■ THE PROBLEM ■
Give the lines below again exactly, starting with the line that holds "Task: Click the Wi-Fi icon on its row" and going on through the line that holds "has width=720, height=506.".

■ DATA RECORDS ■
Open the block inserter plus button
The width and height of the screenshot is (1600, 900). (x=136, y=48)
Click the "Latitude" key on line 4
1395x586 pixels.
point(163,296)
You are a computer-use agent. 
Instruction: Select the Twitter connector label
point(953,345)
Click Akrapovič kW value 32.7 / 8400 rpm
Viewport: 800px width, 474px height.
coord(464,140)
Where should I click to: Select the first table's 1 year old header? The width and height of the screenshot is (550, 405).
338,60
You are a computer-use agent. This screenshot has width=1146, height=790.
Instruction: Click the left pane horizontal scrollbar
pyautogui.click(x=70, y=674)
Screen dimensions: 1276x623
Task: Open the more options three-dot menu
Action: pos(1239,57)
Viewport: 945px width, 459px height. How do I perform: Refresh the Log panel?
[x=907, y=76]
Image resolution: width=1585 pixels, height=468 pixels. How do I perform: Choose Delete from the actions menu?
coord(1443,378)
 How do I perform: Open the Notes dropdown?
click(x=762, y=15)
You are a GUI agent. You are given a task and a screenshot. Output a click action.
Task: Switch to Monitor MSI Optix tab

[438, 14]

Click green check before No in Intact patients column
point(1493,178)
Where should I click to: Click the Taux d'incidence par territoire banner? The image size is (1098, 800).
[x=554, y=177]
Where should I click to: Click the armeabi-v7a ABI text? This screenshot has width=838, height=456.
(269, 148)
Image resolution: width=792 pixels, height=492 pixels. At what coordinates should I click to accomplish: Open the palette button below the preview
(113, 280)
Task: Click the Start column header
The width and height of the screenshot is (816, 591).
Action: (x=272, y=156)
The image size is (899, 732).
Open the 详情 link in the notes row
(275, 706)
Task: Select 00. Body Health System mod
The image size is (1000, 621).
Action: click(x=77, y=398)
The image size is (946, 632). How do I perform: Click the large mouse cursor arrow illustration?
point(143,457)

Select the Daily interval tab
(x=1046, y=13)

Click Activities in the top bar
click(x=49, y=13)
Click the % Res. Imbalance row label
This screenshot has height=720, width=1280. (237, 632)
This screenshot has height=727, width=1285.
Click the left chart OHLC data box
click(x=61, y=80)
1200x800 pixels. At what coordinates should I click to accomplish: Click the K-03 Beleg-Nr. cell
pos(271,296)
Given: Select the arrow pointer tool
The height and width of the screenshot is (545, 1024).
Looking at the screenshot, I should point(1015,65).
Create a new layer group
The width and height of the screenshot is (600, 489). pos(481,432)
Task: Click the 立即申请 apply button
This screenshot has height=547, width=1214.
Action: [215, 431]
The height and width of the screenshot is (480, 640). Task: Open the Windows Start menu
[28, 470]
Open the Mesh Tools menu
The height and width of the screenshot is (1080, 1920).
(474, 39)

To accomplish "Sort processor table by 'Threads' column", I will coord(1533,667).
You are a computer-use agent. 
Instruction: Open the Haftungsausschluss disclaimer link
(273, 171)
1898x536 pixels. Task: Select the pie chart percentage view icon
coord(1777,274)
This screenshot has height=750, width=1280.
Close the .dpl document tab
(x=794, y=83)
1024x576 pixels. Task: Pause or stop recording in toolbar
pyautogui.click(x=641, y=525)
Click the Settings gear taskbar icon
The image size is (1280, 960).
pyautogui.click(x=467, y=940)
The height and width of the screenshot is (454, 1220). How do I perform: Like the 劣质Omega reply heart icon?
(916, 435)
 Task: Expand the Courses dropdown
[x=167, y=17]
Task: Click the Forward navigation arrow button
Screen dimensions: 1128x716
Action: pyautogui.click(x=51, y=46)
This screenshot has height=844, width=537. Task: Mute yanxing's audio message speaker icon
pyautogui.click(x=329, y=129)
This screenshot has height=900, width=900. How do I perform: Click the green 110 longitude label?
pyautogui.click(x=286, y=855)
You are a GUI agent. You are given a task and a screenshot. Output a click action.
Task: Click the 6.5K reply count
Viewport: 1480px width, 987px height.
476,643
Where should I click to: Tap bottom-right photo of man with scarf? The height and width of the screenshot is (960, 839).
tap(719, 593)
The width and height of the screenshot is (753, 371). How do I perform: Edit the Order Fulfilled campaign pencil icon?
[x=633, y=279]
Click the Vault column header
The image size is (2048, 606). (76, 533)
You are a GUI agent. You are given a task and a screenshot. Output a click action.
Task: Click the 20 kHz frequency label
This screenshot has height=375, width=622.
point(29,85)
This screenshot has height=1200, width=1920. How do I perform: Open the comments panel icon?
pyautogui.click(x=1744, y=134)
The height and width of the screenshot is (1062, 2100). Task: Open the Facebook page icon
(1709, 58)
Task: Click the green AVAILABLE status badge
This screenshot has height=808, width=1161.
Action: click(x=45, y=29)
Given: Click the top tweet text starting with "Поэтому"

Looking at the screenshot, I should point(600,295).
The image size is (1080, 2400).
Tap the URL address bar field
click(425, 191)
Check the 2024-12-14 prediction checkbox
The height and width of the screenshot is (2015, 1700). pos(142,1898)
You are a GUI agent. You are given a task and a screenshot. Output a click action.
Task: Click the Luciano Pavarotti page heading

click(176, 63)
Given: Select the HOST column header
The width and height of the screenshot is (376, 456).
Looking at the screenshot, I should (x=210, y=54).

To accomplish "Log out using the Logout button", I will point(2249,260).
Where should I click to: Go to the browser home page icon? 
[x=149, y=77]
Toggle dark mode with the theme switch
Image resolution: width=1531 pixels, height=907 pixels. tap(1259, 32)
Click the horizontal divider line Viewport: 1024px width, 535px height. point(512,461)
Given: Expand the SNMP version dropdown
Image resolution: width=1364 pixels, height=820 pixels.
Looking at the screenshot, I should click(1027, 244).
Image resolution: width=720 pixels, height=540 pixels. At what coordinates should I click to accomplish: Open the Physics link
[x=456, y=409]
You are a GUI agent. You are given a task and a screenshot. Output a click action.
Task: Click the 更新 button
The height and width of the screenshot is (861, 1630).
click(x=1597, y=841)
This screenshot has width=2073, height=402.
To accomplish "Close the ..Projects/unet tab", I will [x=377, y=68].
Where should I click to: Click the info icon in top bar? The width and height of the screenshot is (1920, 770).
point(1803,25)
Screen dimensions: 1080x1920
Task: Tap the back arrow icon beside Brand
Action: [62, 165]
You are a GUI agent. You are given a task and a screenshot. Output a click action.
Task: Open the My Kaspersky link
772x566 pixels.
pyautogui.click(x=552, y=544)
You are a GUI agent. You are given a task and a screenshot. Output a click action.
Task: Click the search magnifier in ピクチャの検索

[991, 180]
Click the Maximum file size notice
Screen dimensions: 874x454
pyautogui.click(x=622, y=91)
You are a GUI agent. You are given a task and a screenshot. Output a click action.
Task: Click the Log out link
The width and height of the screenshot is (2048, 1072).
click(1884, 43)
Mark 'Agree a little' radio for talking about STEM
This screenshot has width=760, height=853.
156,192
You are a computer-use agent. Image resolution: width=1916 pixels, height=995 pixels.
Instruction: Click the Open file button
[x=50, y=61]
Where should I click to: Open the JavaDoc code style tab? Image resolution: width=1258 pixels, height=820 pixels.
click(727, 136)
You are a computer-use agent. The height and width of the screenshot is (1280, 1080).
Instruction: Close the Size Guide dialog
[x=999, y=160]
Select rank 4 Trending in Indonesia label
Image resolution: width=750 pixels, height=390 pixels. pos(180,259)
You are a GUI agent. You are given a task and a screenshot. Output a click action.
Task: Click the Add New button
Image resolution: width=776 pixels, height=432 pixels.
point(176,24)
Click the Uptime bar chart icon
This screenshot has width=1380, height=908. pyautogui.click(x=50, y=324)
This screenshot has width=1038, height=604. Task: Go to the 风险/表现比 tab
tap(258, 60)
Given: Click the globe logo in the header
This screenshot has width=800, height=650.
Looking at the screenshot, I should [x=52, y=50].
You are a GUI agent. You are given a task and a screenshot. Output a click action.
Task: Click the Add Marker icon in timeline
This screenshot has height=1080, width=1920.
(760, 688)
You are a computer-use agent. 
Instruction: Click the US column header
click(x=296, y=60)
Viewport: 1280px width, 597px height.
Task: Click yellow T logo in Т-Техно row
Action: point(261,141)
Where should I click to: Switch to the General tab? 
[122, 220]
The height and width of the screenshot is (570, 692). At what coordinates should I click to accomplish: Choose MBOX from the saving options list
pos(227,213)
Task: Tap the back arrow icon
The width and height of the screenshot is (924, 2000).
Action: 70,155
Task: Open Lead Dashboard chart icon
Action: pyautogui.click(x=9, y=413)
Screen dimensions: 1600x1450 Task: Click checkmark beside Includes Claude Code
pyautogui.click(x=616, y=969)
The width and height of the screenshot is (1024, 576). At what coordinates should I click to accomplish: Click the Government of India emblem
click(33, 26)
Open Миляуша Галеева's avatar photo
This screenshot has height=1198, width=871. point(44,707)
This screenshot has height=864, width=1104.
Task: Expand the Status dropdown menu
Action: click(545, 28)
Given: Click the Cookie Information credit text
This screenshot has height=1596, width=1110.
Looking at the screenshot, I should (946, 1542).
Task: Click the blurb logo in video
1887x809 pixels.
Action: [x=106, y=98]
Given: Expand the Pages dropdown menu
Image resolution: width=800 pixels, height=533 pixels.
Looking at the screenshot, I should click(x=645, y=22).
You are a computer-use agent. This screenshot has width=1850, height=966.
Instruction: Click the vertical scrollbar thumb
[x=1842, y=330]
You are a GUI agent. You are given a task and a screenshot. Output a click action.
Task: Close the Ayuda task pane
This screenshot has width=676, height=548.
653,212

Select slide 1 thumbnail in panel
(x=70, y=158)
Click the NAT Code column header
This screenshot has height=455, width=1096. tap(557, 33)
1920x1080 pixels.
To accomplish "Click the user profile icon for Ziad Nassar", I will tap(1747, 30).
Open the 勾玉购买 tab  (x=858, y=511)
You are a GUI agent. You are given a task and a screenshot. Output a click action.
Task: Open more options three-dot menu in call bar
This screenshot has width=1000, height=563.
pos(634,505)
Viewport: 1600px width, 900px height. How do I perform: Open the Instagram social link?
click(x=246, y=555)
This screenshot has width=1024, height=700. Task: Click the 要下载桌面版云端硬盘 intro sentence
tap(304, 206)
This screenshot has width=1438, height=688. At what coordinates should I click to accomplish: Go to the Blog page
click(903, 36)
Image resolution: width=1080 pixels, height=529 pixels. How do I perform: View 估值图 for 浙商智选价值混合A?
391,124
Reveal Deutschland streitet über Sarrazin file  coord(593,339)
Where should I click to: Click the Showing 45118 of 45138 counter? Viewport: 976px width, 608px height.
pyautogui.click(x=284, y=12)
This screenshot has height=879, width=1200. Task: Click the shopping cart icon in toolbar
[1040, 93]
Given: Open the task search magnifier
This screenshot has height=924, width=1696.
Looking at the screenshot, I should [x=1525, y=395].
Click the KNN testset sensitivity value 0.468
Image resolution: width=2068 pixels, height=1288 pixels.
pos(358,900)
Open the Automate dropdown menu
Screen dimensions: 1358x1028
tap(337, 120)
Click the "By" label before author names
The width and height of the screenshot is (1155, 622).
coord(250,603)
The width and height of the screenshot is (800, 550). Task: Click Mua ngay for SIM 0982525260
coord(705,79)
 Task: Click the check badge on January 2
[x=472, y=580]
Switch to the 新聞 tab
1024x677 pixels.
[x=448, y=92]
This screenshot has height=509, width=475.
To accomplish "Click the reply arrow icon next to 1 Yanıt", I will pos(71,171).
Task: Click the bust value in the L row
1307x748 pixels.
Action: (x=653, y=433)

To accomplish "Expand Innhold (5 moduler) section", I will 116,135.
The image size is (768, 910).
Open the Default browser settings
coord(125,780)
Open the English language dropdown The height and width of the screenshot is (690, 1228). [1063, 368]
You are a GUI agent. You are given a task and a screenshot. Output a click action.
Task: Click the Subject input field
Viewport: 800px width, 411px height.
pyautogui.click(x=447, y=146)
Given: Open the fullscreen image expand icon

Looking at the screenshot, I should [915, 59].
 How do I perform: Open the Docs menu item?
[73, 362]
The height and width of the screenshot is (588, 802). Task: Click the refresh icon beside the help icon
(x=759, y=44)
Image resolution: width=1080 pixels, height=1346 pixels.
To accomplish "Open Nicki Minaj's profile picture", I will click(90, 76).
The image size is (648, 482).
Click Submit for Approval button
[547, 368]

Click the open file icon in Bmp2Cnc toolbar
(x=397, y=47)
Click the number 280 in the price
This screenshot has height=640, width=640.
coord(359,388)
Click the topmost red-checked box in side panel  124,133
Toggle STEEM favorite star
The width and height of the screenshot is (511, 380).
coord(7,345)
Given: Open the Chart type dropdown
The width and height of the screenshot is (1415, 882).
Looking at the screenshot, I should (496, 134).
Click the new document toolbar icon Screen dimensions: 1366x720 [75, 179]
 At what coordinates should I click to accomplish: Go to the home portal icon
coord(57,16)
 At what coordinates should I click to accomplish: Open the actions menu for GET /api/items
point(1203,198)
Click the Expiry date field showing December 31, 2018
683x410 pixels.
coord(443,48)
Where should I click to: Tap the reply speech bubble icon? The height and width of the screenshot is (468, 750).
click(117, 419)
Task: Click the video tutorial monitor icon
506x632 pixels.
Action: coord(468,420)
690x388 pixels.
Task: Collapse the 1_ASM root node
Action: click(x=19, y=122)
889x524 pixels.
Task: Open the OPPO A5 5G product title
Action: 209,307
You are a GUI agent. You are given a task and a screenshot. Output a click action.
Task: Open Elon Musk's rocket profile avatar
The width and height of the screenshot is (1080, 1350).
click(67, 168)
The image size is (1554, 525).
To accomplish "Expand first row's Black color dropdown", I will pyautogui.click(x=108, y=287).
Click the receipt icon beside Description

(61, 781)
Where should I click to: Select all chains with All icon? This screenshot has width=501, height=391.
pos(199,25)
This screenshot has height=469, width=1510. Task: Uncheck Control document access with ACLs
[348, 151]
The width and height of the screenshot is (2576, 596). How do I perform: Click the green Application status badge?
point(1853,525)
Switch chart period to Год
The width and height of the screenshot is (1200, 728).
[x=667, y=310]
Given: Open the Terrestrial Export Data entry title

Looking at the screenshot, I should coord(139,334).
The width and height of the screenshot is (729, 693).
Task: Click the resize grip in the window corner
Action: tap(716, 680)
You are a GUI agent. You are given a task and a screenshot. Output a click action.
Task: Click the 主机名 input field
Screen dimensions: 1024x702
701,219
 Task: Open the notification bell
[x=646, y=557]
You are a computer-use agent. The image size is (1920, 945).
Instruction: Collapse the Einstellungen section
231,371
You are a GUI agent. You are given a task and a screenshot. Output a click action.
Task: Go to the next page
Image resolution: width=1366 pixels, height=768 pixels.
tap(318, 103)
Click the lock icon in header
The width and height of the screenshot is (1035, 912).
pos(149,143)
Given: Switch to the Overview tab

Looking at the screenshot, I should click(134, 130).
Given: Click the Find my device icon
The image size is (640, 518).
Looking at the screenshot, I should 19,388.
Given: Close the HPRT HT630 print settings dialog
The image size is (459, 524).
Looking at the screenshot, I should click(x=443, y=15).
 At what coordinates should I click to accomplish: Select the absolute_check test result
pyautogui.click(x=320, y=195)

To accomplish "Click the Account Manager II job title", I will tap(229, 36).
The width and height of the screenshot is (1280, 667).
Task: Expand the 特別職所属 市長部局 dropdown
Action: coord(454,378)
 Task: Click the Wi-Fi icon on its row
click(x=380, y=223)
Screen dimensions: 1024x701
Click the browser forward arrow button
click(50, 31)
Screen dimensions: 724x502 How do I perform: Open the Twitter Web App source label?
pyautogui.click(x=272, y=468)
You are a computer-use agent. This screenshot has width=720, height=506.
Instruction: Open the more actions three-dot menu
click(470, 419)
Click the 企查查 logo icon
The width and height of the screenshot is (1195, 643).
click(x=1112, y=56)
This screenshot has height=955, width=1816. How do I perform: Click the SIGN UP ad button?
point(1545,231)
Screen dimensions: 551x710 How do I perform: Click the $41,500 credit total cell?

■ WRITTEN REPLY ■
 Task: Click the Wi-Fi icon on its row
click(x=380, y=223)
Screen dimensions: 1024x701
Click the browser forward arrow button
click(50, 31)
Screen dimensions: 724x502 How do I perform: Open the Twitter Web App source label?
pyautogui.click(x=272, y=468)
You are a computer-use agent. This screenshot has width=720, height=506.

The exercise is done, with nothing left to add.